### SOURCE EXTRACT
########

Rice grain weight is a significant quantitative trait which is determined by length, width, thickness, and filling of rice (Xing and Zhang 2010). Now a series of grain weight-related genes were identified in rice, such as GS3, GW2, and GS5. GS3, a vital gene for rice grain length and weight, encodes a membrane protein composed of four different functional domains and acts as a negative regulator for grain size (Fan et al. 2006; Mao et al. 2010; Takano-Kai et al. 2009). GW2 encodes an atypical RING-type E3 ubiquitin ligase and negatively modulates cell division through the ubiquitin–proteasome pathway (Song et al. 2007). GS5 encodes a putative serine carboxypeptidase and acts as a positive regulator of grain width and grain weight (Li et al. 2011).
Although the FWL genes were reported to be general regulators of plant fruit and organ size (Guo and Simmons 2011), the molecular characteristics of FWL gene family in rice is still unclear. To provide a global glimpse of FW2.2/CNR1 homologs in rice, we investigated their gene family members, chromosomal locations, gene structures, protein motifs, phylogenetic relationships, expression patterns, and subcellular localizations in this study. Moreover, the phenotypic test of osfwl3 and osfwl5 mutants indicated that OsFWLs may regulate seed size or plant height in rice.
Materials and methods
Identification and analysis of OsFWL genes
The amino acid (aa) sequence of FW2.2 was used as a query to blast The Rice Annotation Project Database (RAP-DB, http://rapdb.dna.affrc.go.jp/) with BLASTP. Then, domain search was executed against Rice Genome Annotation Project database (RGAP, http://rice.plantbiology.msu.edu/domain_search.shtml) (Kawahara et al. 2013). The full length cDNA sequences of OsFWL were searched in Knowledge-Based Oryza Molecular Biological Encyclopedia database (KOME, http://cdna01.dna.affrc.go.jp/cDNA) (Kikuchi et al. 2003). Co-expression analysis was executed on Rice Oligonucleotide Array Database (ROAD, http://www.ricearray.org/index.shtml) (Cao et al. 2012).

########

### RECORDED DATA
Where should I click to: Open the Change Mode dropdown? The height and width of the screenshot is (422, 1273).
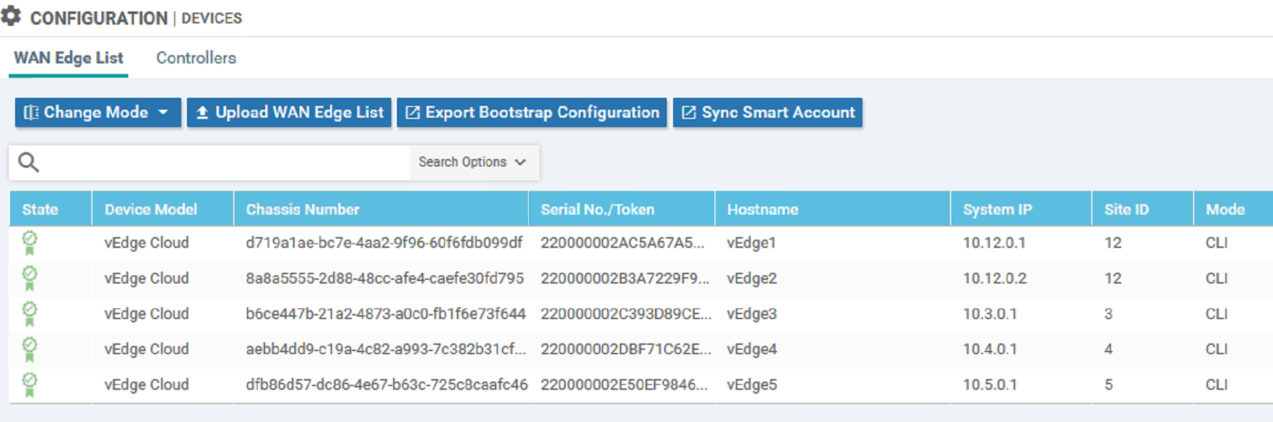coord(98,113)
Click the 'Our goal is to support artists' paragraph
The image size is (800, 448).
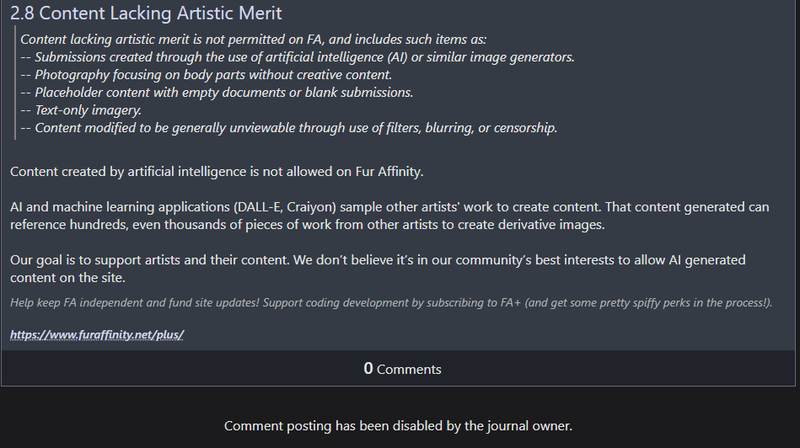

########

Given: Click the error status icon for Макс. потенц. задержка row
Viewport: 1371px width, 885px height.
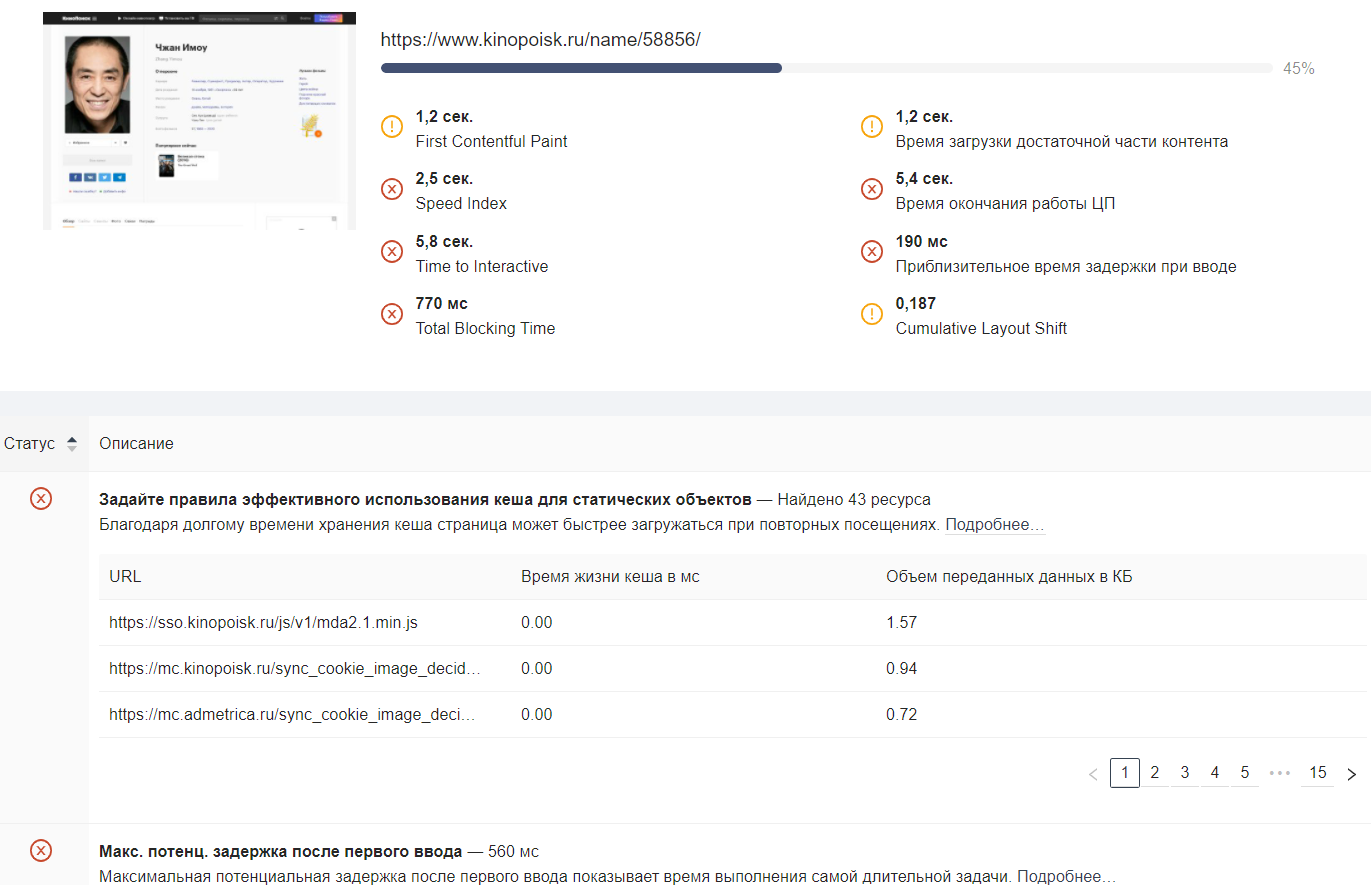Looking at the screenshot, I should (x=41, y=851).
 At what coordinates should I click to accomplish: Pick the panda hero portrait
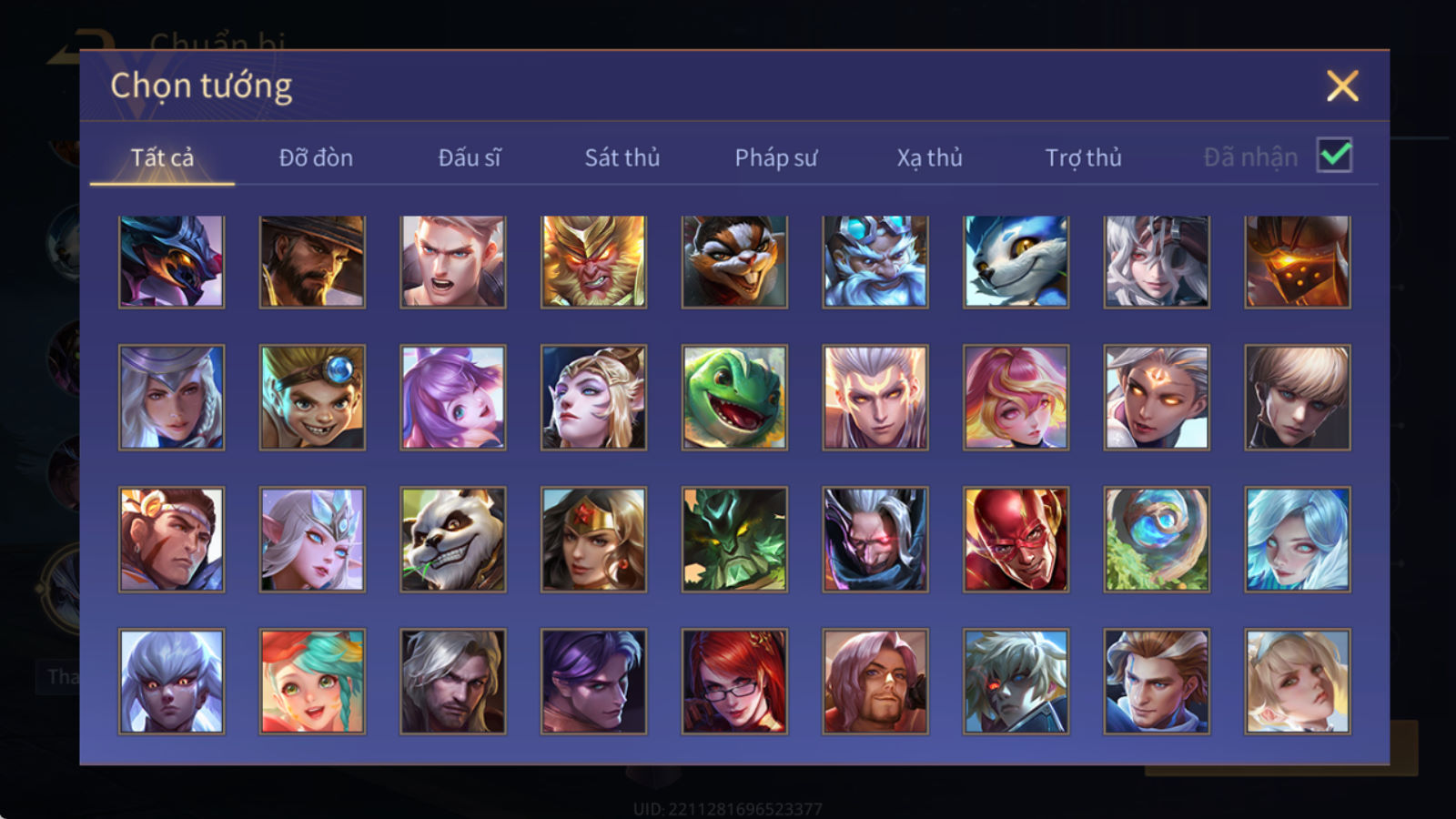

########

### TASK
Please sum up the rice grain weight excerpt above in two sentences.

### OUTPUT OF THE TASK
Rice grain weight is determined by grain length, width, thickness, and filling, and several genes related to it have been identified, including GS3, GW2, and GS5. Because the molecular characteristics of the FWL gene family in rice are still unclear, the study investigated FW2.2/CNR1 homologs in rice using databases such as RAP-DB, RGAP, KOME, and ROAD, and tests of osfwl3 and osfwl5 mutants indicated that OsFWLs may regulate seed size or plant height.